WNKZ-FM
- Pocomoke City, Maryland; United States;
- Broadcast area: Crisfield; Princess Anne; Salisbury;
- Frequency: 92.5 MHz
- Branding: The Bridge

Programming
- Format: Christian adult contemporary

Ownership
- Owner: The Bridge of Hope, Inc.
- Sister stations: WNJH; WKNZ;

History
- First air date: October 2000
- Former call signs: WZJZ (2000–2002); WXMD (2002–2009); WICO-FM (2009–2017);

Technical information
- Licensing authority: FCC
- Facility ID: 60884
- Class: A
- ERP: 2,950 watts
- HAAT: 144 meters (472 ft)
- Transmitter coordinates: 38°8′35.4″N 75°39′51.7″W﻿ / ﻿38.143167°N 75.664361°W

Links
- Public license information: Public file; LMS;
- Webcast: Listen live
- Website: wearethebridge.org

= WNKZ-FM =

Radio station in Pocomoke City, Maryland, United States

WNKZ-FM is a Christian adult contemporary formatted broadcast radio station licensed to Pocomoke City, Maryland, serving Princess Anne, Salisbury, and Crisfield in Maryland.

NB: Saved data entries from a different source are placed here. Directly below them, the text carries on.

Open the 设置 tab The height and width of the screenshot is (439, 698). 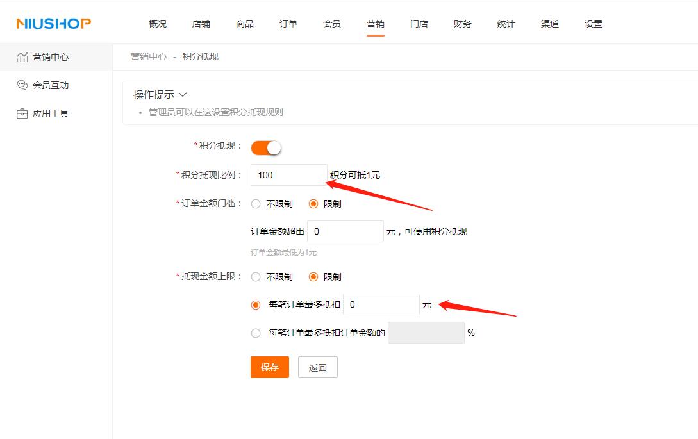tap(593, 23)
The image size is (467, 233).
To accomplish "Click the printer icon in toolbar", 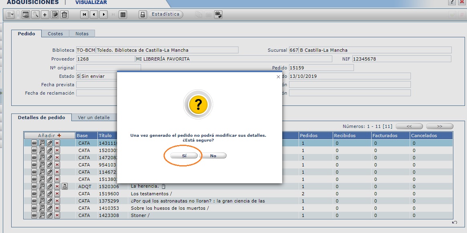I will point(142,14).
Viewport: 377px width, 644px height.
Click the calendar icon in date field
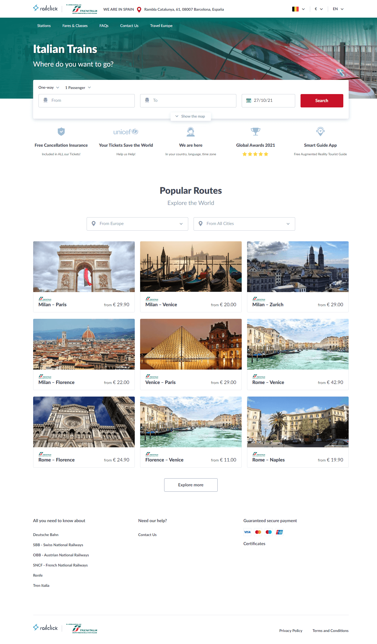pyautogui.click(x=249, y=100)
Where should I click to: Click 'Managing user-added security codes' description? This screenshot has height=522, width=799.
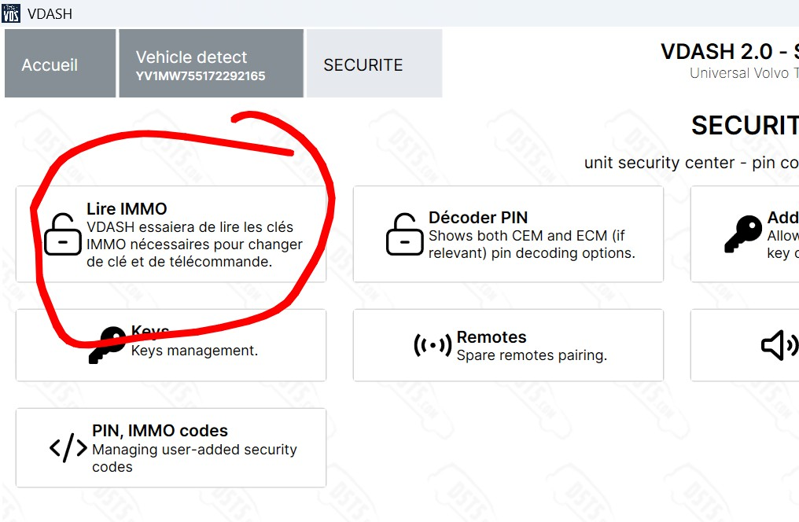[194, 458]
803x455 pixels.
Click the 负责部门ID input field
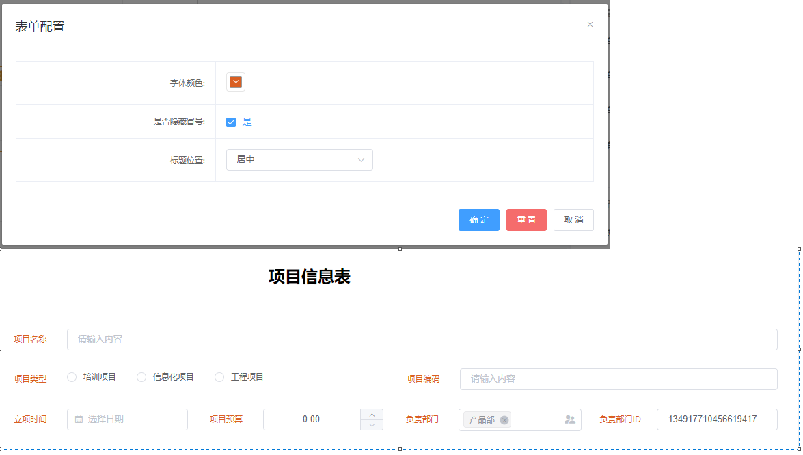tap(716, 419)
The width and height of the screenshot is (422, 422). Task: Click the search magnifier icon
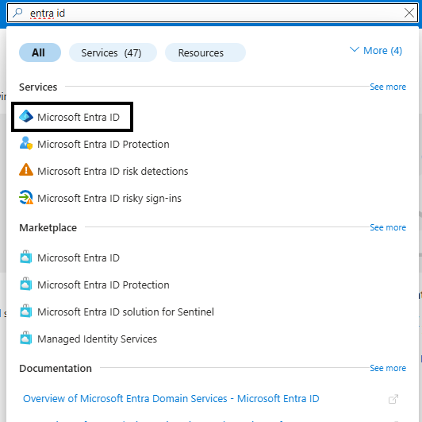pos(17,13)
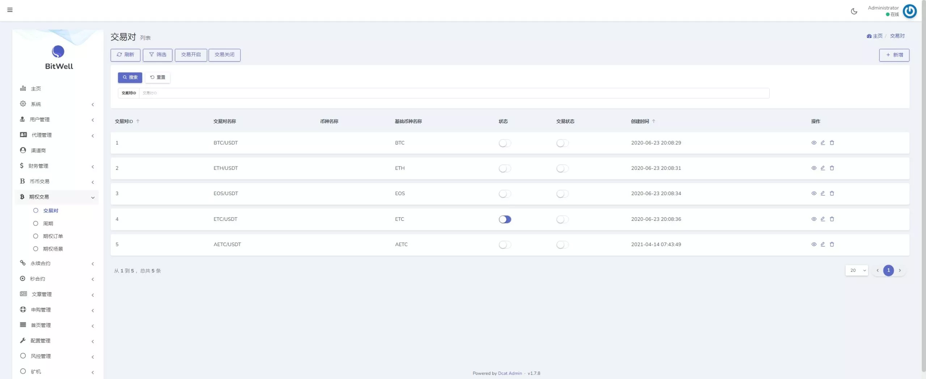Click the edit icon for ETC/USDT row
This screenshot has width=926, height=379.
click(823, 219)
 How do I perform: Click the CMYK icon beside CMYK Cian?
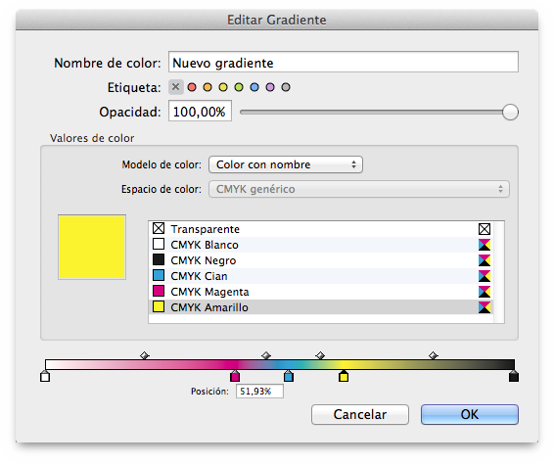[485, 276]
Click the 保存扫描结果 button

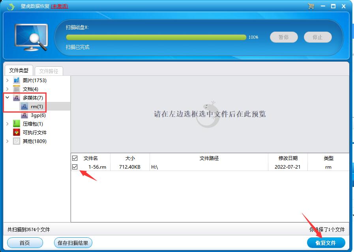(x=73, y=243)
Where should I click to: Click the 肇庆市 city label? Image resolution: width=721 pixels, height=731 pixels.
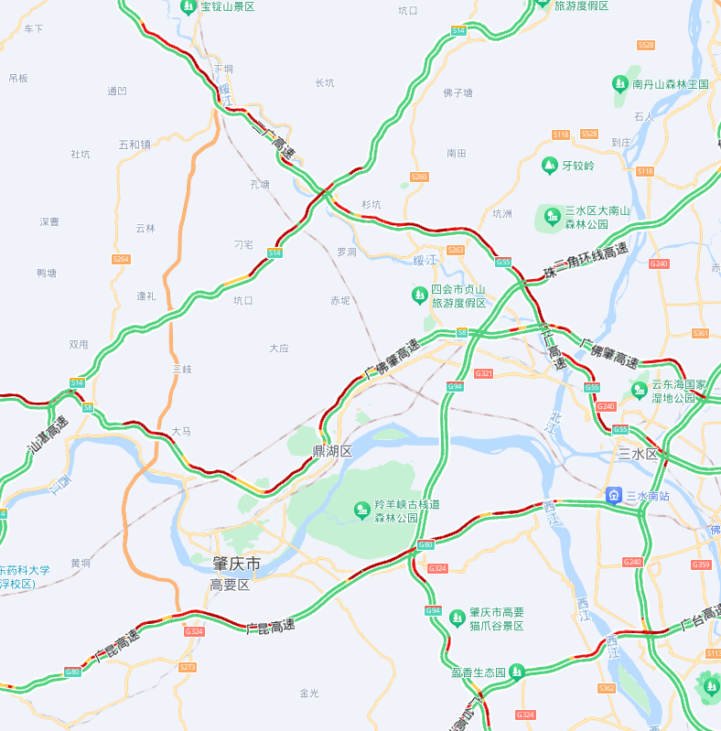(236, 564)
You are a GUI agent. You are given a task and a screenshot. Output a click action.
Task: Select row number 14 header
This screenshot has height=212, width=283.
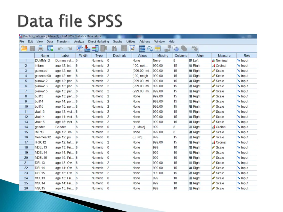click(26, 127)
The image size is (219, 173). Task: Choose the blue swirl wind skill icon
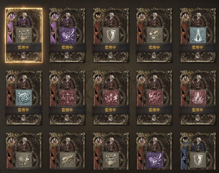pyautogui.click(x=24, y=98)
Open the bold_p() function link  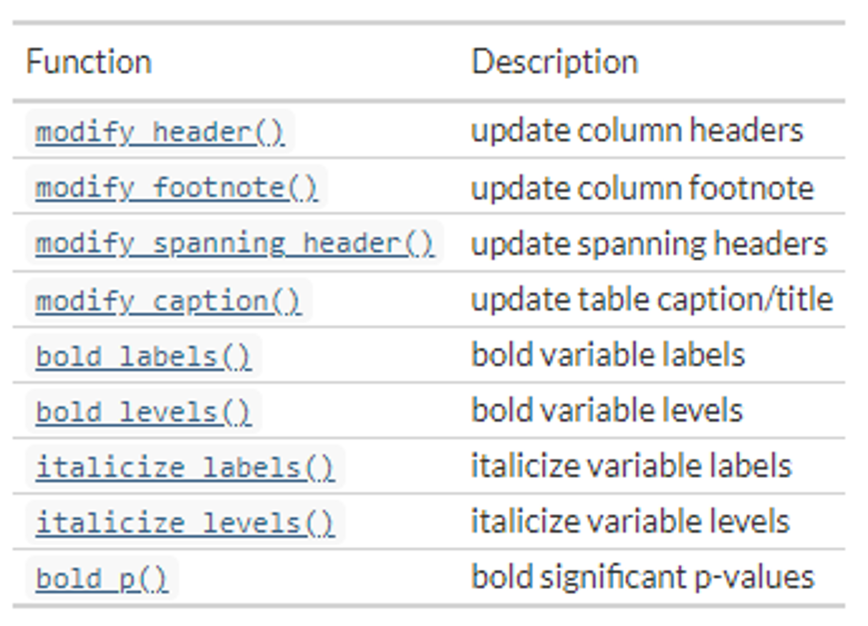tap(102, 578)
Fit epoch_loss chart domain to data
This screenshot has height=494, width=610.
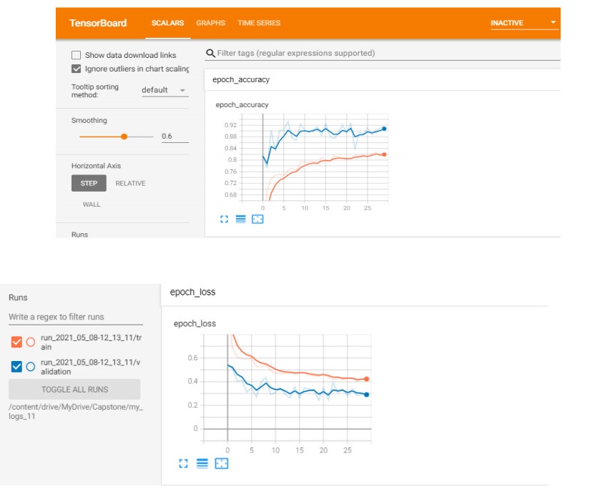click(222, 464)
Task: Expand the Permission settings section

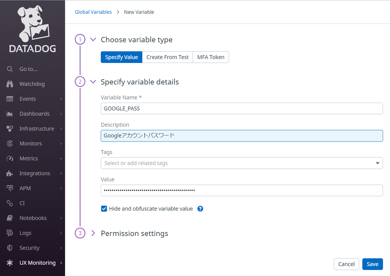Action: (x=93, y=233)
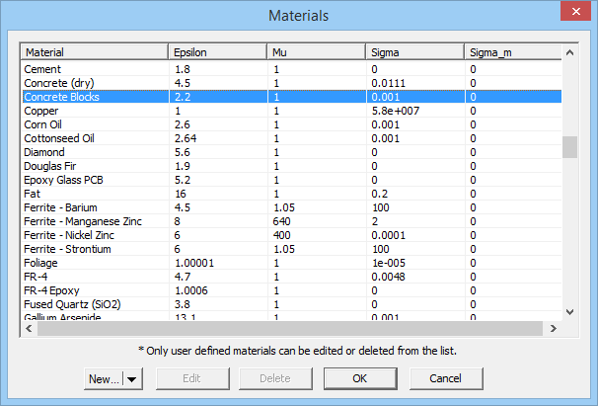Click the Epsilon column header

click(x=217, y=51)
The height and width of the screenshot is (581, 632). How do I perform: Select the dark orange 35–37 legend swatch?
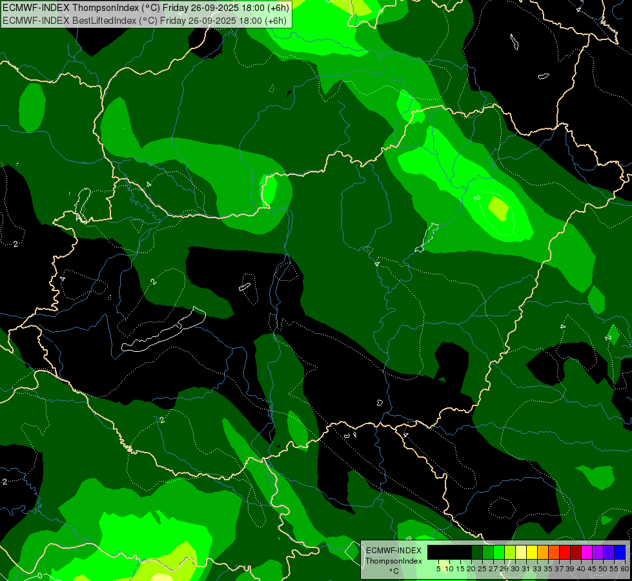coord(554,552)
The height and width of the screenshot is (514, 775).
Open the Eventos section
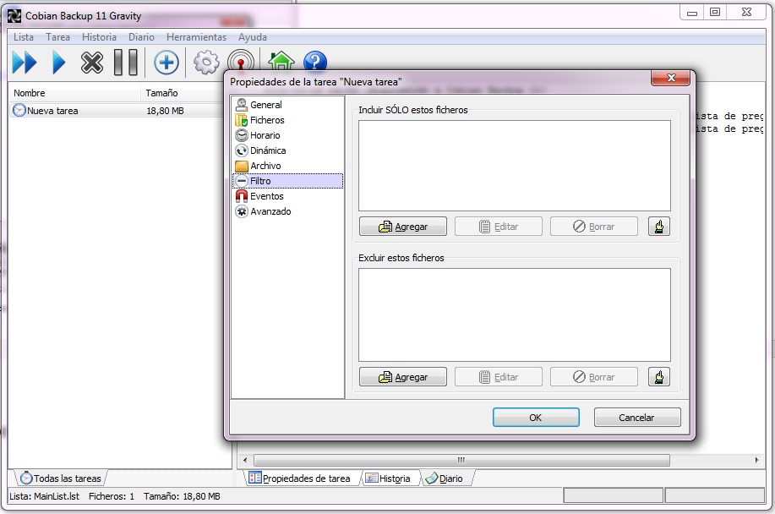(x=266, y=196)
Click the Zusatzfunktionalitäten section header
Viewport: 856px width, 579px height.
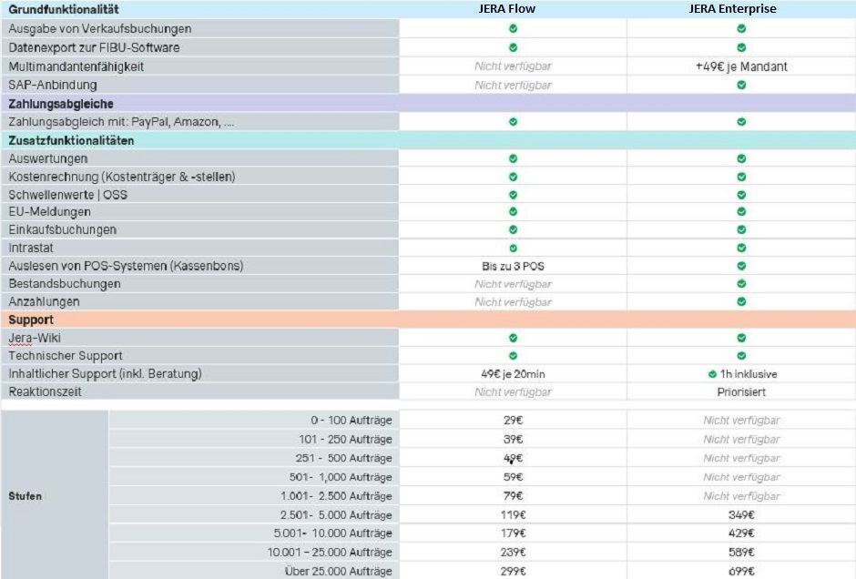pyautogui.click(x=71, y=141)
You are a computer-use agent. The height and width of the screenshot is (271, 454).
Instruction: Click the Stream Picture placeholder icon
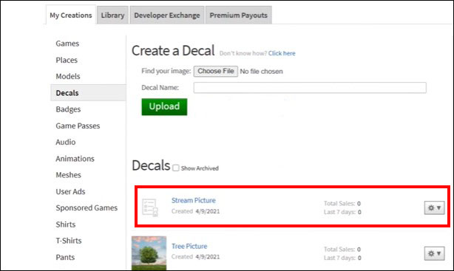(x=150, y=207)
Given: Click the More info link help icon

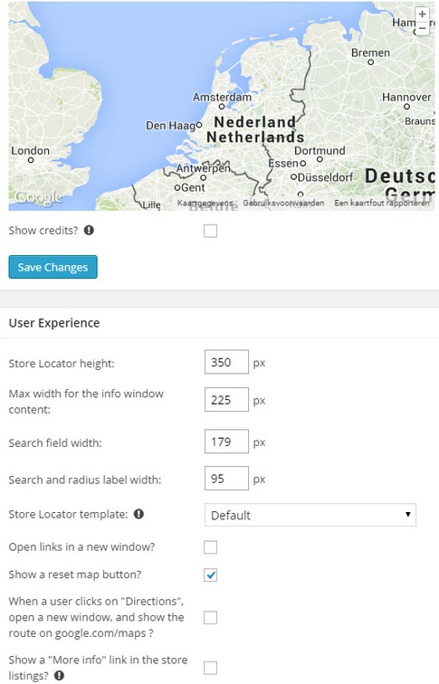Looking at the screenshot, I should [x=59, y=676].
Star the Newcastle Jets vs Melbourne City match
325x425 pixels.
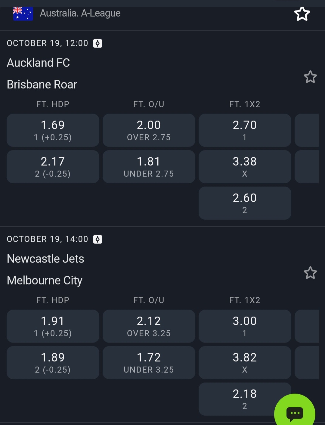point(310,273)
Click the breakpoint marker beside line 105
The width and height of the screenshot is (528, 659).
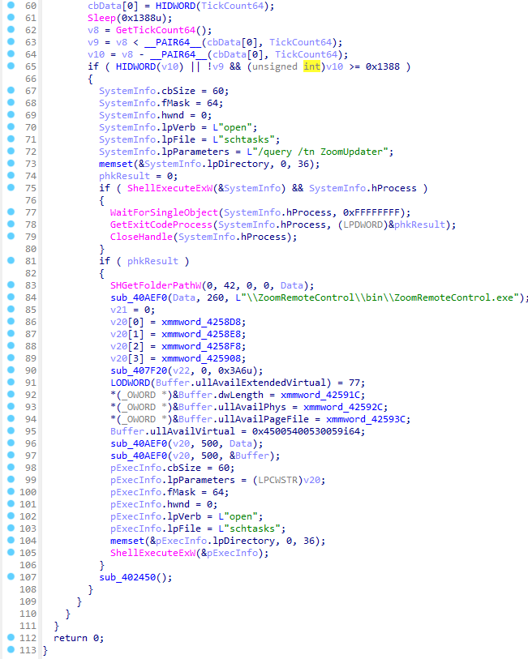click(x=8, y=553)
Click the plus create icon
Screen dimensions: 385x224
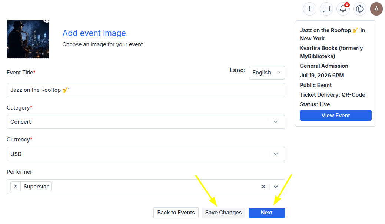pyautogui.click(x=310, y=9)
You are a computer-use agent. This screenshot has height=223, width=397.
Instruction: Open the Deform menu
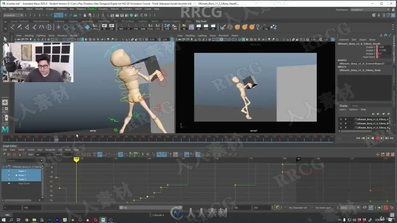(x=115, y=9)
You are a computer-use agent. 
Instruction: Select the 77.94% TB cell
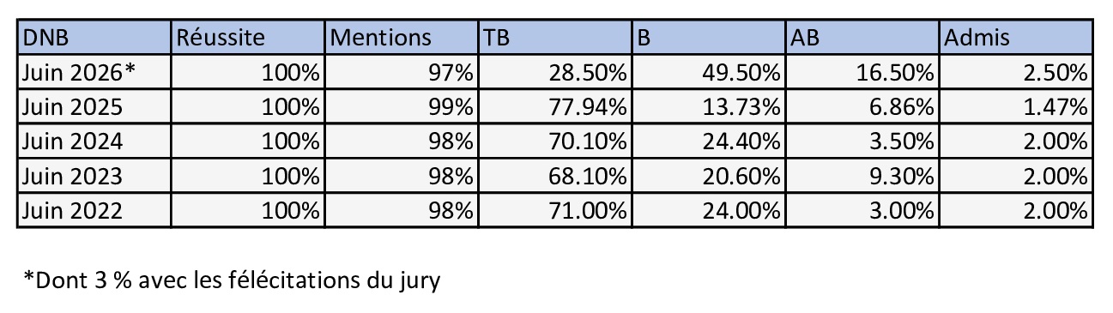pyautogui.click(x=554, y=107)
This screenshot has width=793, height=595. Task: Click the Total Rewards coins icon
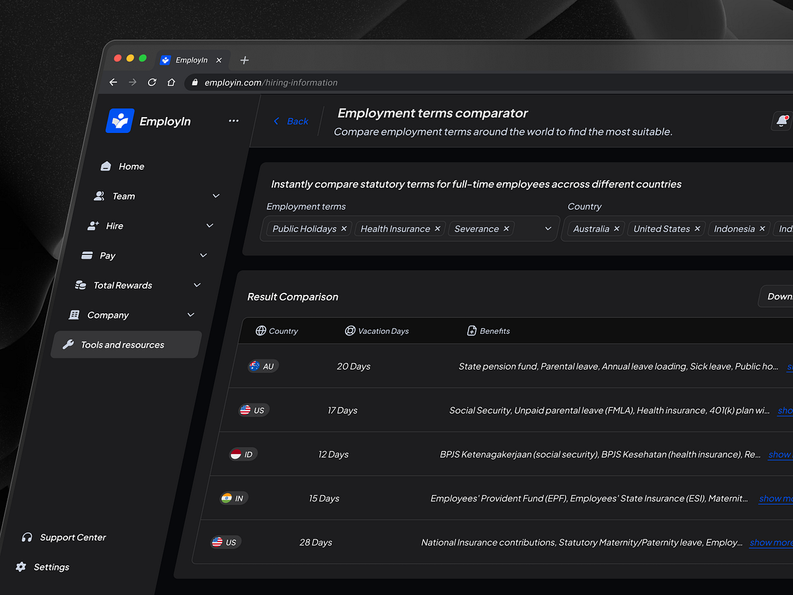pyautogui.click(x=81, y=285)
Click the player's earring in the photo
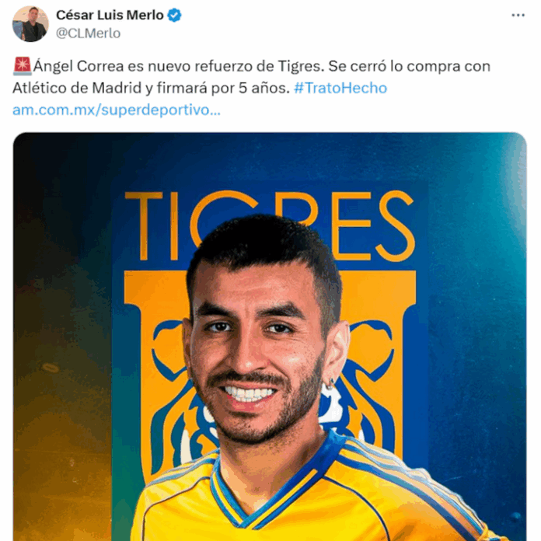This screenshot has height=541, width=541. tap(332, 383)
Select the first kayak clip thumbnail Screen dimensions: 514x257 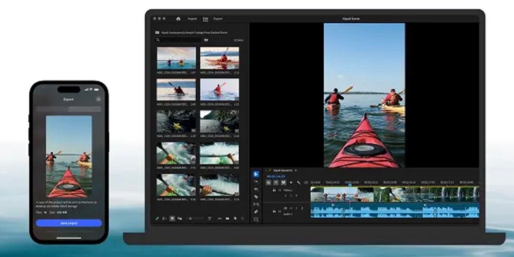pyautogui.click(x=176, y=58)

WNKZ-FM is owned and operated by The Bridge of Hope, Inc.

==History==
WNKZ-FM signed on as WZJZ in October 2000. On March 7, 2016, Sebago Broadcasting Company, under the licensee of GSB Broadcasting, LLC, closed on the sale of the then-WICO-FM. On the same date, WICO-FM began simulcasting its new sister station, WCTG, and that station's adult hits format.

On April 1, 2017, WICO-FM went silent and returned to the air on May 1, 2017, with a simulcast of Christian adult contemporary-formatted WKNZ from Harrington, Delaware. On June 16, 2017, WKNZ's owner The Bridge of Hope, Inc. consummated the purchase of WICO-FM for $250,000. On November 10, 2017, WICO-FM changed its call sign to WNKZ-FM.